Requirement |
Each line of the data that includes "value" must be copied.

[Dataset entries]
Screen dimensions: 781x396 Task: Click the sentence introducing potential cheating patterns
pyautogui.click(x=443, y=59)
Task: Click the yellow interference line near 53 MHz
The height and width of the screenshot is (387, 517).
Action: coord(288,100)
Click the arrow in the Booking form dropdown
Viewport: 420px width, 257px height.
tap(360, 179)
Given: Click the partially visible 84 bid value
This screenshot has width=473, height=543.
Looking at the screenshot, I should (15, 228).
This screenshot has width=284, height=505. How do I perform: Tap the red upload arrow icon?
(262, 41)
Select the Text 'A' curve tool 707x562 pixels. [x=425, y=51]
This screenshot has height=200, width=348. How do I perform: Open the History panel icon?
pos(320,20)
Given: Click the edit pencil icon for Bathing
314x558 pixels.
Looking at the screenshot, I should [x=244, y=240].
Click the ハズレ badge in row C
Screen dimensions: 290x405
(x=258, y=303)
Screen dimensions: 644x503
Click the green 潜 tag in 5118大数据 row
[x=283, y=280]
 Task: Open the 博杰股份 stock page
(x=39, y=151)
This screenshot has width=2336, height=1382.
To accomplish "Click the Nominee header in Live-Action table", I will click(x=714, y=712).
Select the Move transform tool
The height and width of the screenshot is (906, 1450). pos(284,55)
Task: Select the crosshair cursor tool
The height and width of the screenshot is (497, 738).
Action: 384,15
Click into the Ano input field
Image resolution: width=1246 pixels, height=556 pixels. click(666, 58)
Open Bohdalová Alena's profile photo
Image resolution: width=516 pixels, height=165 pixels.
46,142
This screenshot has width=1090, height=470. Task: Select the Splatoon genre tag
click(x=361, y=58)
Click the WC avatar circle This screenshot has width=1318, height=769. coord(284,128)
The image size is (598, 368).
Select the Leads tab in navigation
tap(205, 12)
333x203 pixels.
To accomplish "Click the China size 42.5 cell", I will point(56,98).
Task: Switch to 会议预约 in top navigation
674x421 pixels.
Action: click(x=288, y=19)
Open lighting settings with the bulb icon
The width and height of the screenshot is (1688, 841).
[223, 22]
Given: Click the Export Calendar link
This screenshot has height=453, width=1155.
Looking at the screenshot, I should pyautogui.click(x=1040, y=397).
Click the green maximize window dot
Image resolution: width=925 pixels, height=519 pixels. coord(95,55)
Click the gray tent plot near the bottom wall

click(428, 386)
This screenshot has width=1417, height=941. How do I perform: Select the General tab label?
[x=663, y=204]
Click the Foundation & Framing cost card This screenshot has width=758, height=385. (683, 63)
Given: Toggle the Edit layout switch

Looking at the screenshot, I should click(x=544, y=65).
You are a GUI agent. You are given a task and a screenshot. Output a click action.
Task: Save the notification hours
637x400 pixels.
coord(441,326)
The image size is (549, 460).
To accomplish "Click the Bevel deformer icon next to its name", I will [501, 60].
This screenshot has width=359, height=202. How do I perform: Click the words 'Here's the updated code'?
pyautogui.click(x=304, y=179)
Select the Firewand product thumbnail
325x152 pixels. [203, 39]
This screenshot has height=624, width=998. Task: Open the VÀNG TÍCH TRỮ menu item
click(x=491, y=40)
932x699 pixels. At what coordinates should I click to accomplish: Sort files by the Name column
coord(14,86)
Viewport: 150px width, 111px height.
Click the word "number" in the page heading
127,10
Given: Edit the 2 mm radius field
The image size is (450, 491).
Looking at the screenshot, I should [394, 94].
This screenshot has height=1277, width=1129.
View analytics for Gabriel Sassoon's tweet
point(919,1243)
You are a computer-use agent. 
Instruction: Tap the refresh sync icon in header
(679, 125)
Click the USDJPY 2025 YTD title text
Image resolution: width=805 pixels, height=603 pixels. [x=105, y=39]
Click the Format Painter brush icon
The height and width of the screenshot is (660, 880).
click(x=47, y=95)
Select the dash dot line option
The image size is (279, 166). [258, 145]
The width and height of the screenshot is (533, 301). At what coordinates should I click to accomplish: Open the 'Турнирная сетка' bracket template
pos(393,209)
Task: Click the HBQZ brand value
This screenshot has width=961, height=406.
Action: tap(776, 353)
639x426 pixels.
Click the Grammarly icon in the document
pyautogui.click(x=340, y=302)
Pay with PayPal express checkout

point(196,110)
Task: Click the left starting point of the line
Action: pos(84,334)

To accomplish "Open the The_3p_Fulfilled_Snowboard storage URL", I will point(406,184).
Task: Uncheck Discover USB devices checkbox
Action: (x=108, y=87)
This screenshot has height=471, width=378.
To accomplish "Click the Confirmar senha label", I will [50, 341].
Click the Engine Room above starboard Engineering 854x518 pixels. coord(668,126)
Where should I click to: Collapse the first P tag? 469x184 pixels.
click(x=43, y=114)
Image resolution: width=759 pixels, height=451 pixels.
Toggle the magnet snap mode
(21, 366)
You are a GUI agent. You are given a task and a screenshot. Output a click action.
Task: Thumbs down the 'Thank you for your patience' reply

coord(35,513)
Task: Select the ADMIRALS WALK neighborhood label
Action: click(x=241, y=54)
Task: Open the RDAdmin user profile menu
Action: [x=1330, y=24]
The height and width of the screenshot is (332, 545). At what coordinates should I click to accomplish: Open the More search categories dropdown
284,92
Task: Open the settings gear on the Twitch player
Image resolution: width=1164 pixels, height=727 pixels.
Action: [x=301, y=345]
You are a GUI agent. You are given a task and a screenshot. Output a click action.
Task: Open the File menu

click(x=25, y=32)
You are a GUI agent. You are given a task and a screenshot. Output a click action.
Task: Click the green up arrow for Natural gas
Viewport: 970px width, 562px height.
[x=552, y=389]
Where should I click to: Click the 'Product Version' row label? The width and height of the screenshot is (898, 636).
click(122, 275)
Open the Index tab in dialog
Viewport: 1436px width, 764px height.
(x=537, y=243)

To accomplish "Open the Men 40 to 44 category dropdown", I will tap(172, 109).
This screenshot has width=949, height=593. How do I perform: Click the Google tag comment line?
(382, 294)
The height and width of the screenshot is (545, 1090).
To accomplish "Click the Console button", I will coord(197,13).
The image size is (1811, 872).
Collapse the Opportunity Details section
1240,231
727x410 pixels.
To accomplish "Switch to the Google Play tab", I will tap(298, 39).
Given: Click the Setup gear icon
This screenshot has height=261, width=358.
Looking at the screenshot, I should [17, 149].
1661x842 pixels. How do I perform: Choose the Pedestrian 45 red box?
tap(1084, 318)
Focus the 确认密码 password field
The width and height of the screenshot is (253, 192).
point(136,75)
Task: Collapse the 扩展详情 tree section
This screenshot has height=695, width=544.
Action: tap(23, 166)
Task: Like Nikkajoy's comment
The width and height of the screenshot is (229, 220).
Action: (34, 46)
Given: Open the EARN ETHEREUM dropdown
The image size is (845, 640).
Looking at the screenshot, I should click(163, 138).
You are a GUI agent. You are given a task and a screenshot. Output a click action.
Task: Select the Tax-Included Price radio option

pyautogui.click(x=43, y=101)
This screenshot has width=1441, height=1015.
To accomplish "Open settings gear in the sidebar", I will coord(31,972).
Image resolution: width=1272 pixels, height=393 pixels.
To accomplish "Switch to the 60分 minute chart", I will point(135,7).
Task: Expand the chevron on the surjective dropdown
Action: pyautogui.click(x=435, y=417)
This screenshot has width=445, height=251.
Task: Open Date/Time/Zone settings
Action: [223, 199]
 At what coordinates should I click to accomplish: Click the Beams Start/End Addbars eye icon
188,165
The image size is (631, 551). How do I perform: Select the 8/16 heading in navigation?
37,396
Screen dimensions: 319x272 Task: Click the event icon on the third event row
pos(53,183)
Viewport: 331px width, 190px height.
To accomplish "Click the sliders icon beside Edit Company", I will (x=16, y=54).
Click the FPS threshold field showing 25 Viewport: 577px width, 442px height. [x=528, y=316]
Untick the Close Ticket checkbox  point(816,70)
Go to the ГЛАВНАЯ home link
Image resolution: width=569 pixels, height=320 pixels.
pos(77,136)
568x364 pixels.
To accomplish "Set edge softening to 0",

Task output |
Given: Click the partially visible 84 bid value
Task: Click the HBQZ brand value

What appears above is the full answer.